## Two Wheels and a Belt

09 Aug

What do you do on the last day of class?

I needed to spend some time talking with students about their grades. So they worked on a task while I met with individual students. Which means I wasn’t able to orchestrate as productive of a mathematical discussion as I would have liked.

We started with the pictures, absent of any explanation or measurements. What question could we explore?

What is the circumference of the circles?  1

What is the volume of the cylinder?           1

are circles equal?      1

are the 2 circles the same size

are the areas of the two circles equal         1

are the bases the same size 1

are the bases the same size?           1

could the one of the bases of the cylinder have the same diameter as the other?

dilation           1

does the highlighted line have any significance to the cylinder  1

does this shape qualify for a cylider           1

is it a cylinder or 2d lines and circles resembling a bike chain?  1

is it a cylinder or gears         1

is it a cylinder            1

is it a cylinder?

is it 2 similar circles with a sring around them?    1

is it a cylinder?          1

what are the wheels connected by the belt being used for?       1

what is the length of the darker line?        1

what is the length of the line around the wheels?            1

what is the radius of both circes?   1

what is the relationship between the lines and the circles          1

what is the volume of the cylinder 1

what is the volume of the figure?   1

whether its a cylinder or a dialation           1

why are the circles not touching     1

Does is help to know that these are two wheels and a belt?

Does looking at a picture of some gears help to make sense of the picture?

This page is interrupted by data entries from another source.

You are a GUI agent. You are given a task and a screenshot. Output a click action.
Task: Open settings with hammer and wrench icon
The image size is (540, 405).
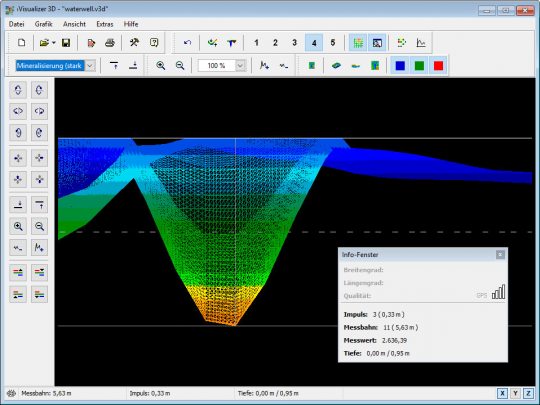click(134, 43)
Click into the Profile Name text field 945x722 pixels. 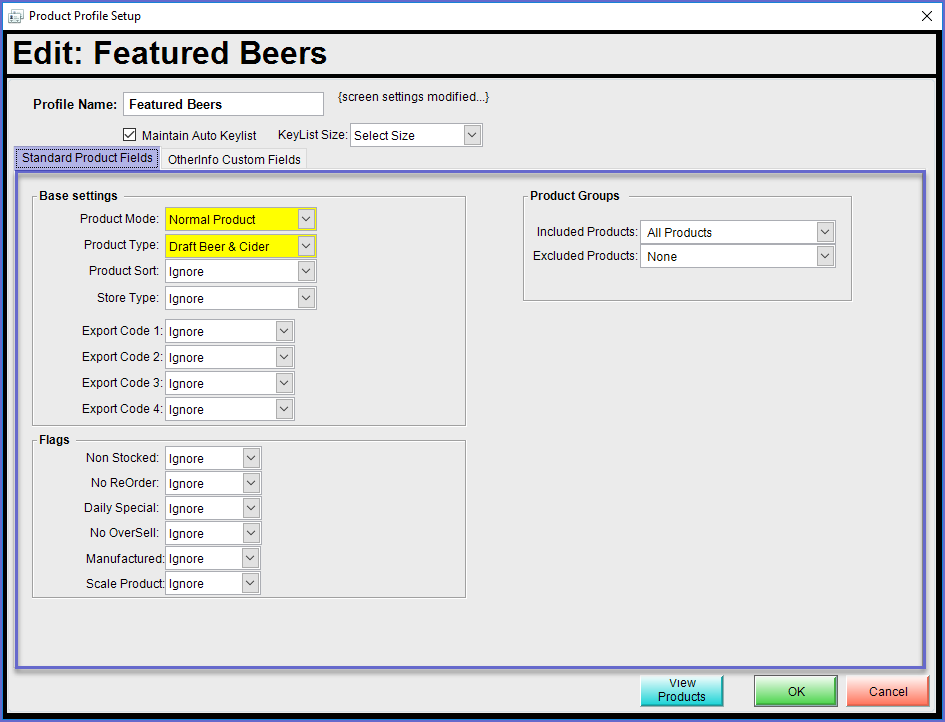(223, 104)
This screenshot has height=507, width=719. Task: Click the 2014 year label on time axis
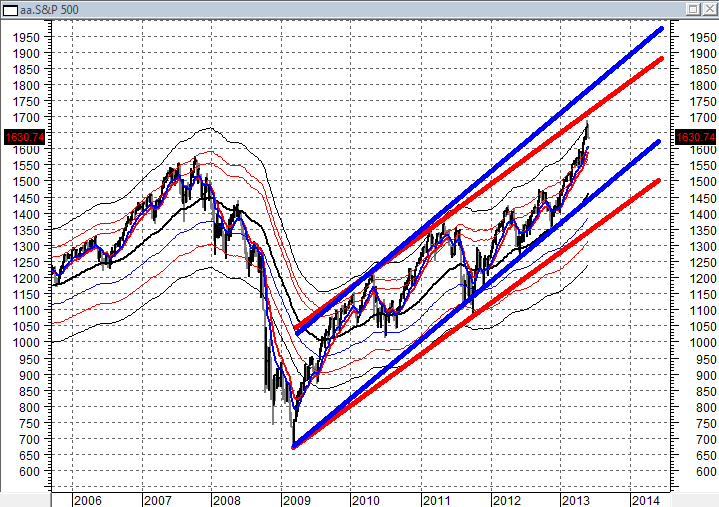point(645,500)
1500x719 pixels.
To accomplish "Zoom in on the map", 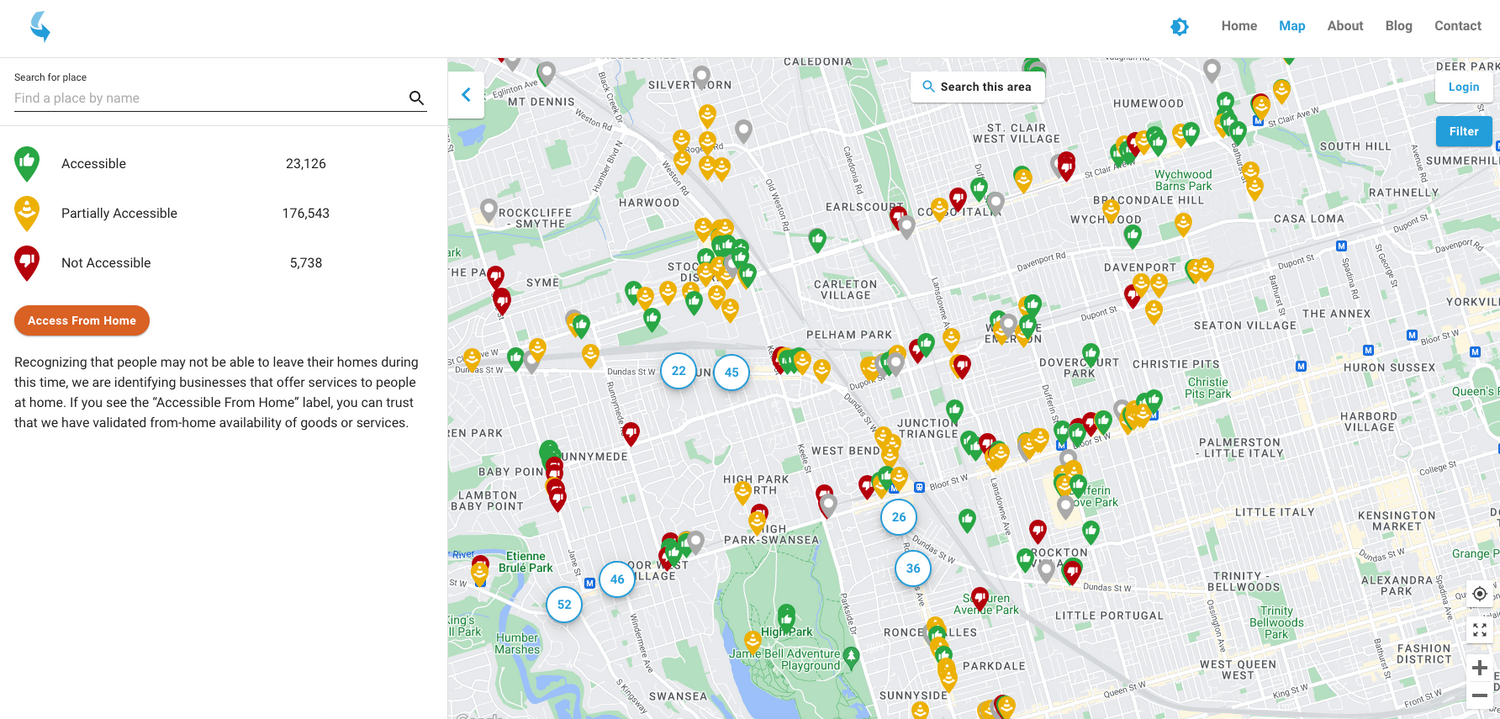I will (x=1479, y=668).
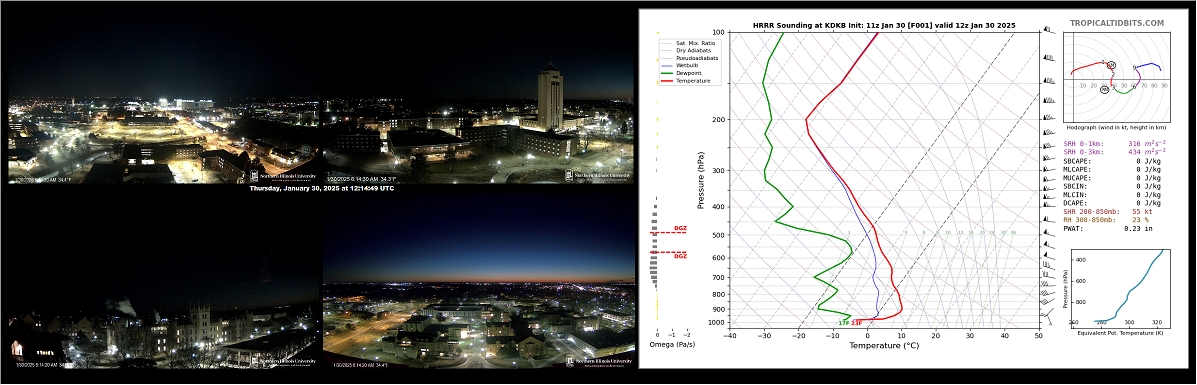Click the Dewpoint green line legend entry
This screenshot has width=1197, height=385.
pyautogui.click(x=689, y=73)
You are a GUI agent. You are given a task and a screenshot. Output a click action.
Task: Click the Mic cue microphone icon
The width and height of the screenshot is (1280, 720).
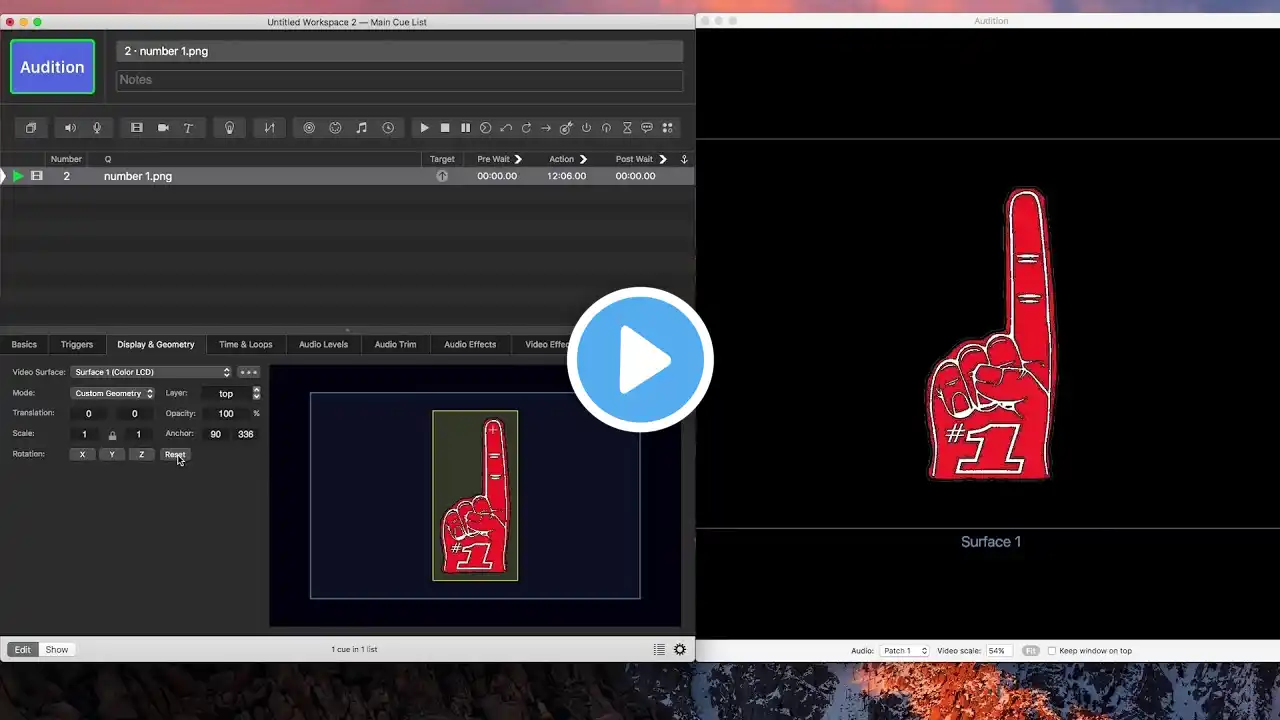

What information do you need to determine the length of the belt?

Teams worked together to make a list of measurements.

Then they started working.

I checked in every few minutes in the midst of meeting with students about grades. I knew some of the misconceptions that students would have because we did this task last year.

Students had the opportunity to look for and make use of structure.

Many students were calculating as if it were.

Someone convinced us that the quadrilateral is only a trapezoid.

Students corrected calculations and made more progress.

I checked in again.

Is the part of the belt highlighted in green a semicircle?

Many students were calculating as if it were.

Someone convinced us that the arc is greater than a semicircle.

It wasn’t the ideal way to have class and discuss student work. But for the last day of class, it wasn’t bad.

And now the journey continues to a new school year …

### 2 responses to “Two Wheels and a Belt”

1. August 9, 2014 at 7:00 pm

More questions:
Do the wheels go the same way round or the opposite?